Start of Extract

Notes for: Fast.ai 2018 - Lesson 2: Image Classification with CNN

Overfitting is when the model generalizes only to the training data but not to more data. For image classification it would be learning only features of the training images but more images.

The best way to avoid overfitting would be to add more data. This can be also achieved in a way by doing data augmentation. This is using the train data and change it in a way, for images is for example zooming in, moving them around, flipping them and stuff like that.

Stochastic Gradient Decent with restarts: As we get closer to the minimum we want to decrease the learning rate to get exactly to the right spot. This is called Learning rate annealing, more on this:

  1. A naive way is to do it a little bit manual, use one LR until it stops working, reduce it by 10 and repeat
  2. A better approach is to pick a function like a line but a cosine tends to work better, cosine annealing
  3. We can extend the cosine annealing with an increase bump of LR to get out of minimums that don’t generalize better
  4. We change the LR based on cosine annealing every mini batch
  5. Another possible improvement could be to save the weights in at multiple points while decreasing the LR, taking snapshots and do something with them, for example an ensemble
  6. Another thing to do is to increase the speed of decrease for a cycle, you usually want to fail fast but go slower as you get closer to the minimum

Fine tuning: Take a model with some weights and freeze some layers (usually the first ones) and train only on the final layers that produce an output.

When doing fine tuning we can use different learning rates for different parts of the model, for example a big learning rate for the final layers and a smaller LR for the early layer (closer to the data).

Test Time Augmentation (TTA): Sometimes the test images have not the same size of the model or simply get confused by an extra object on the image and the prediction is incorrect. We can solve this by using augmentation on the test data. So we (usually randomly select and) apply some augmentations on each image of the test/valid set and we make a prediction in those and the original image. Then take the average of all the prediction as the real result.

End of Extract
Start of Dataset extract

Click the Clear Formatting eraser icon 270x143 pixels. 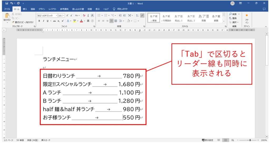tap(84, 16)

End of Dataset extract

== Directions ==
1. In the Fast.ai lesson notes, what is the best way to avoid overfitting?
2. Carry on the Fast.ai lesson notes on image classification from the point where they end.

== Answers by task ==
1. The best way to avoid overfitting is to add more data.

2.
Steps to train a world-class image classifier:

  1. Data augmentation, use precompute model
  2. Find a good initial learning rate: based on the highest rate when the loss is clearly improving
  3. Freeze layers and train last layer for 1-2 epochs
  4. Train last layer with data augmentation for 2-3 epochs with one cycle on the cosine annealing
  5. Unfreeze all layers
  6. Set early layers to 3x-10x lower learning rate than the higher later, maybe even more divisions of Learning Rates for different layers
    • This depends a lot on the actual problem, if the problem is similar to image net not need to train a lot the initial layers, if its different like medical images those layers might require more work
  7. Find a good initial LR again: based on the highest rate when the loss is clearly improving
  8. Train full network with cosine annealing plus making the cycles have longer lengths until overfitting the model

Tip: when you don’t have a lot of data or your model is overfitting: We can train using small images (e.g. 224x224) and then just change the images for bigger images (e.g. 299x299). This looks like a good way to avoid overfitting and maybe even get better results.

When you get a Cuda Out of Memory error you need to restart the kernel, there is no way to come back.

In general make batches as big as possible until you run out of memory

If loss in the validation set is (a lot) lower than the loss in the training set then we are under-fitting, we should train longer.